A shiny and smooth FCZ doesn’t mean a non abrasive surface will endure a short lived glaze. However, creating a highly polished surface is both time consuming and expensive. For those reasons, clinicians should check with their dental labs to learn if their FCZ needs further polishing.

The below chart, presented by Hmaidouch, illustrates the importance of knowing the differences when managing FCZ.

  Ground Polished
Group Ceramic Glazed Coarse Medium Fine Coarse Medium Fine
1 Y-TZP only glazed 4.3±1.9 12.6±4.4 5.5±2.1 3.8±1.0 3.4±0.8 2.9±0.6 2.4±0.5
2 Y-TZP/VM9 veneer 7.2±2.7 24.1±4.5 15.0±2.4 13.5±2.6 12.2±2.5 10.2±2.0 8.1±2.0

 

We can see that glazed, alone, is not nearly as smooth as finely polished. We can also see the difference between zirconia veneered with [only one] feldspathic porcelain and FCZ. Less clear is, the effect that different polishing methods and surfaces will have on surface texture.

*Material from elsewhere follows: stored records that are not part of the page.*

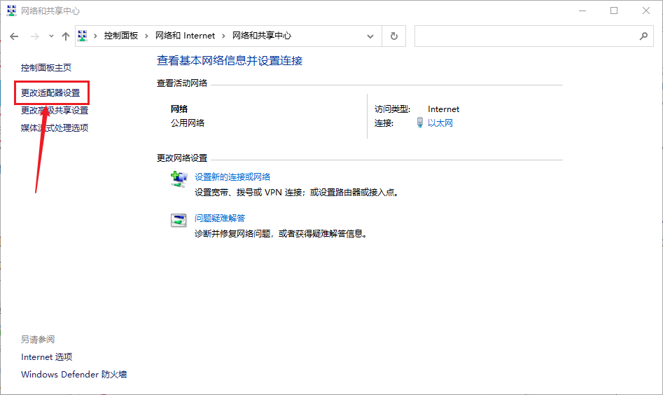Viewport: 663px width, 395px height.
Task: Refresh the address bar location
Action: click(x=394, y=36)
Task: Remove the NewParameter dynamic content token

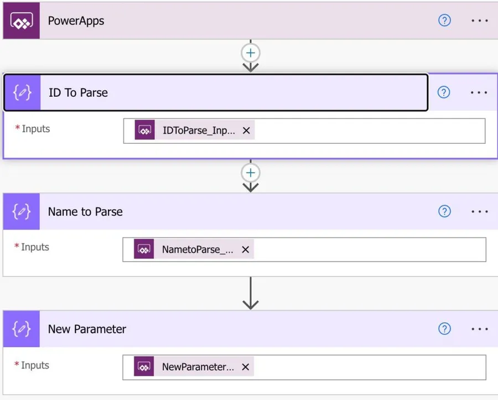Action: [x=246, y=367]
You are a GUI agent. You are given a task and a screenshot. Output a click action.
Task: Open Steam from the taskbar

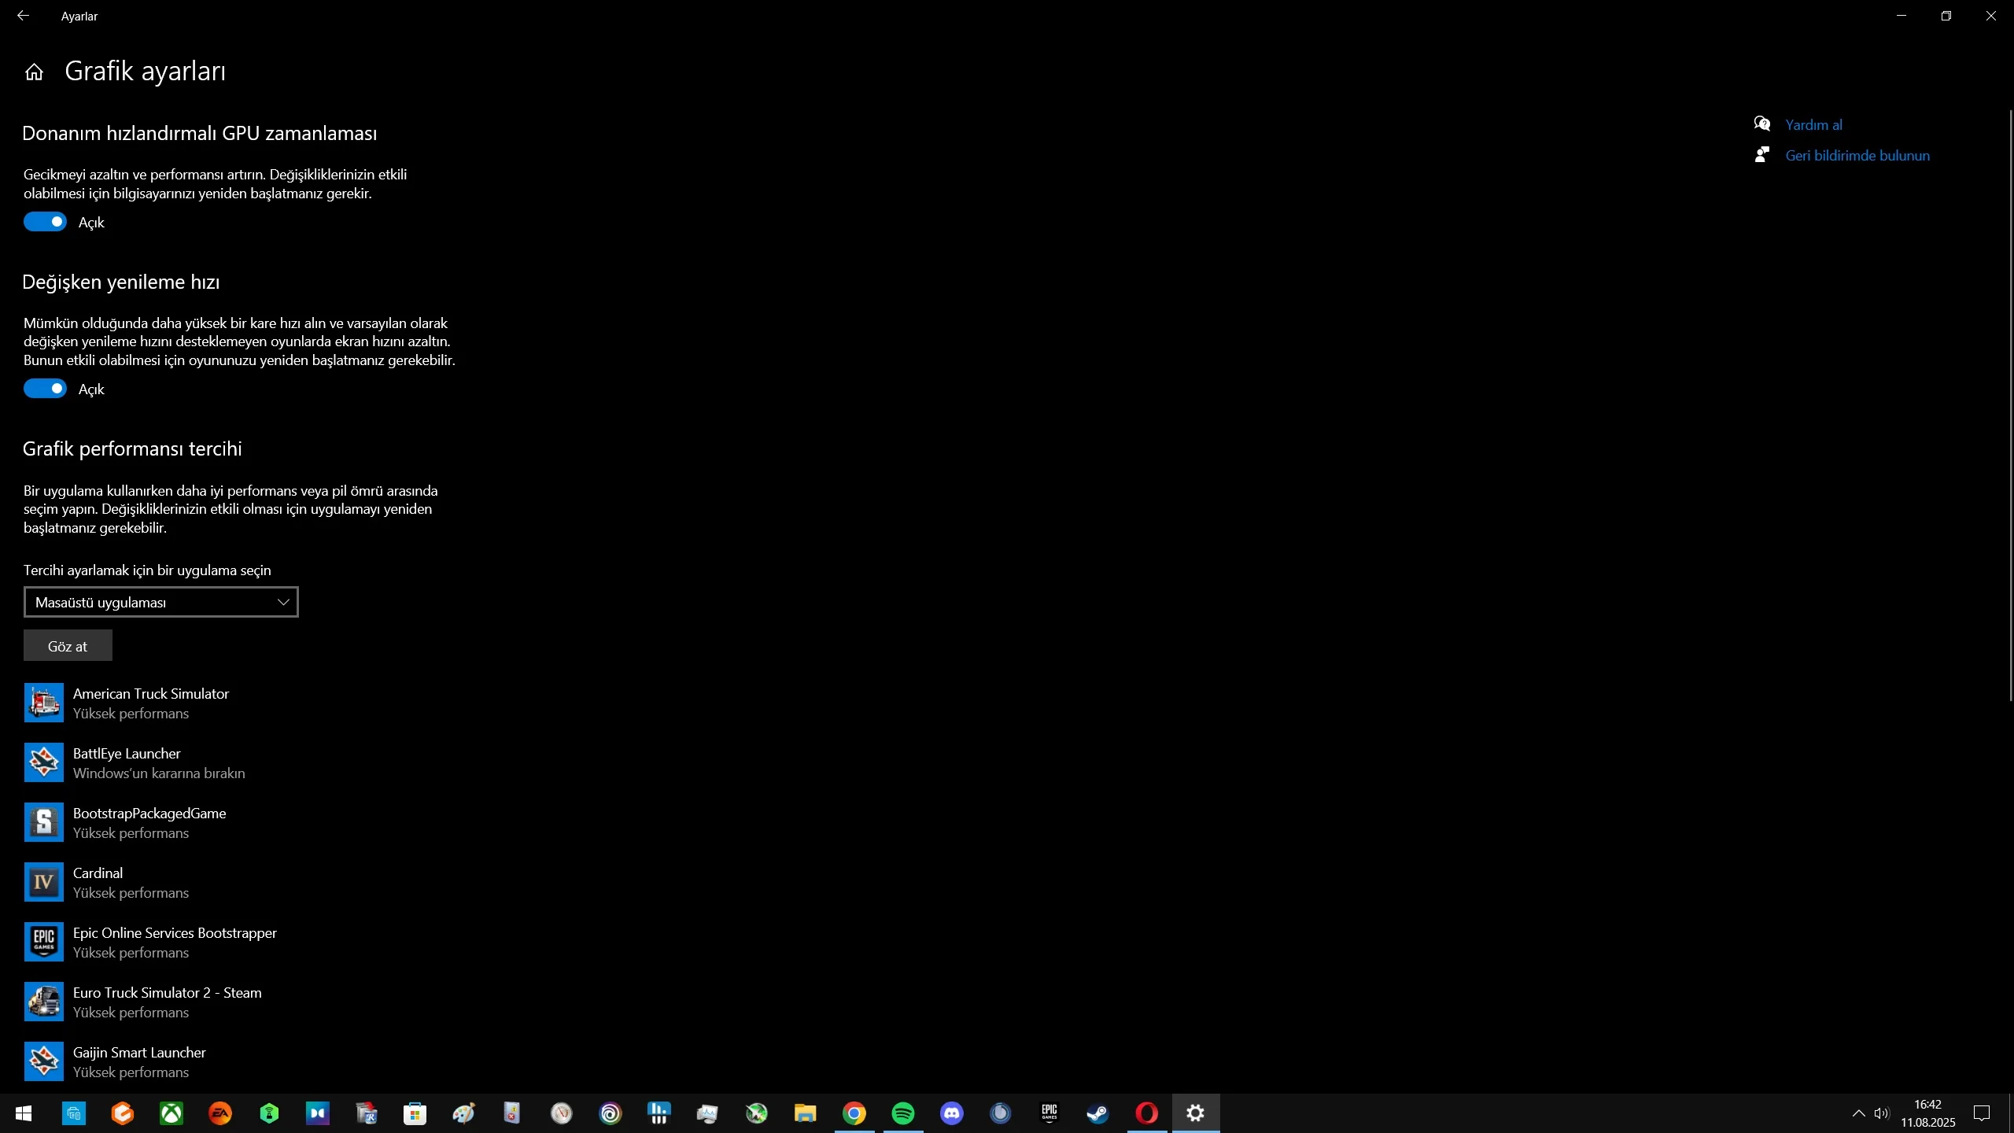tap(1097, 1113)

From a different perspective, Stawarczyk, et al, measured the enamel loss of three types of surface-treated zirconia and a base alloy, using a chewing simulator. They reported, top of page, that the polished zirconia showed a lower wear rate on enamel antagonists, as well as, within the material itself.

The short answer to the question about FCZ abrasiveness is summarized by Miyazaki as: “A smooth surface of zirconia can be obtained with adequate polishing, because the microstructure of zirconia is fine and homogeneous. Highly polished zirconia shows the least wear of antagonist among various dental materials…Therefore, surface finishing and polishing procedure of zirconia full-contoured restorations was critical for obtaining clinical success.” Current status of zirconia restoration.